The concept of the Bode museum, which was originally called the Kaiser-Friedrich-Museum, can be traced back to Crown Princess Victoria of Prussia, who published her ideas in a memorandum in 1883. It was Wilhelm von Bode who finally put these ground-breaking ideas into practice. In 1897, construction work began at the northern tip of the Museum Island on a museum that was to be devoted to the Renaissance, designed by Eberhard von Ihne.

Once completed, the museum would bear the name of Empress Victoria’s deceased husband, Kaiser (Emperor) Friedrich, who died in 1888. When the Kaiser-Friedrich-Museum opened in 1904, painting and sculpture, considered at the time as the ‘high arts’, were for the first time presented side by side on an equal footing with each other - a presentation strategy that differed radically from that of traditional museums.

The building was badly damaged in the Second World War and underwent several stages of restoration between 1948 and 1986. In 1956 it was renamed the Bode-Museum after its first director and spiritual founder. German reunification also brought with it the merging of the previously separated collections under the auspices of the Staatliche Museen zu Berlin, with the decision soon being taken for the museum to undergo an extensive overhaul to bring it up to date with modern museum and conservation requirements.

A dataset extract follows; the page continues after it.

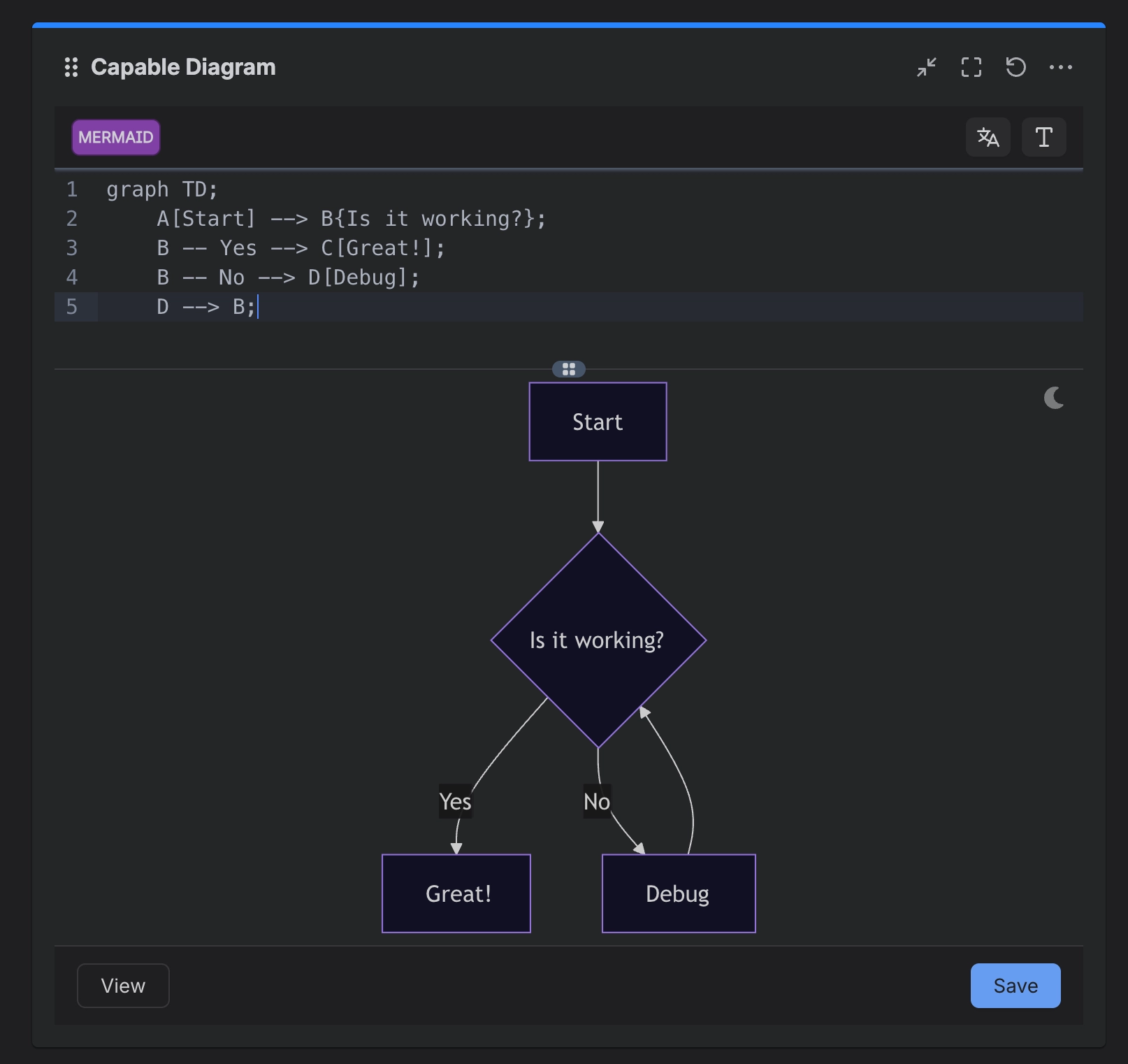Screen dimensions: 1128x1064
Task: Click the Yes edge label
Action: pyautogui.click(x=456, y=801)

After extensive renovation work, the museum building reopened to the public in autumn 2006. Contrary to the original concept, it now principally houses the Sculpture Collection and the Museum of Byzantine Art. The display of sculptures is enriched by some 150 works from the collection of the Gemäldegalerie, which has been located at the Kulturforum near Potsdamer Platz since 1998. With its collection of coins and medals, the Münzkabinett is also housed at the Bode-Museum, where it presents its chronicle of human history forged in metal.

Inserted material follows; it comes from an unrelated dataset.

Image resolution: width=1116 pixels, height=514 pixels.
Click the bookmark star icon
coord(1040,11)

Sculpture Collection and Museum of Byzantine Art features an array of spell-binding masterpieces such as Donatello’s ‘Pazzi Madonna’ and Antonio Canova’s ‘Dancer’ and several examples of important German sculpture by Tilman Riemenschneider and Ignaz Günther. The collection of ancient sculpture is one of the largest in the world. It has its roots in the Brandenburg-Prussian royal Kunstkammer or ‘cabinet of art’. The efforts of two men, Gustav Friedrich Waagen and especially Wilhelm von Bode, resulted in the significant development of the collection in the 19th and early 20th century through the acquisition of great numbers of sculptures mainly of Italian and German origin. In the building that rises up from the Spree like a moated palace, the collection was presented in a startlingly innovative fashion that broke with traditional museum practice at the time. Combined with historical architectural elements, the works of art were displayed in surroundings that were supposed to convey the spirit of the age in which they were created and thus ‘heighten’ their visual impact.

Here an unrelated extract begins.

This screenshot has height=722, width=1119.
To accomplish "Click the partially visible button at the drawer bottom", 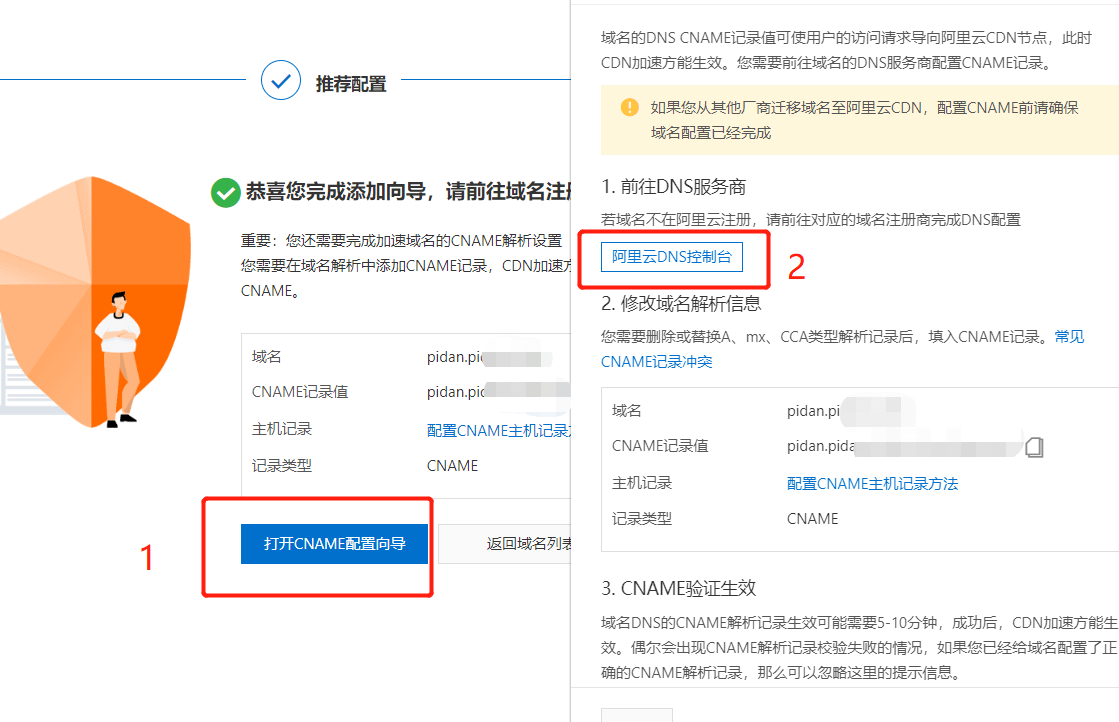I will click(636, 714).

The museum’s department of Byzantine art boasts first-class holdings of late-antique and Byzantine works of art ranging from the 3rd to 15th century. Nearly all the works originate from the ancient Mediterranean region, with particular emphasis on pre-Christian and Christian sarcophagi from Rome, figurative and ornamental sculpture from the Eastern Roman Empire, exquisite ivory carvings and mosaic icons, as well as everyday and religious objects from post-pharaonic Egypt.

With over half a million objects, Berlin’s Münzkabinett (Numismatic Collection) is one of the most important numismatic collections in the world. Alongside coins and medals, the collection also contains non-numismatic forms of money, seals, tokens, and jetons as well as minting tools. Spread over four large cabinets on the second floor containing 4000 coins and medals, the exhibition in the Bode-Museum presents a history of humankind in metal, from the beginnings of coinage in the 7th century BC to the euro coins of the present day. All exhibits can also be viewed in the online interactive catalogue, where they are described in more detail. Further treasures in the collection currently not on view in exhibitions are available for scientific research in the study room on the Bode-Museum’s lower floor, where the numismatic special library can also be used.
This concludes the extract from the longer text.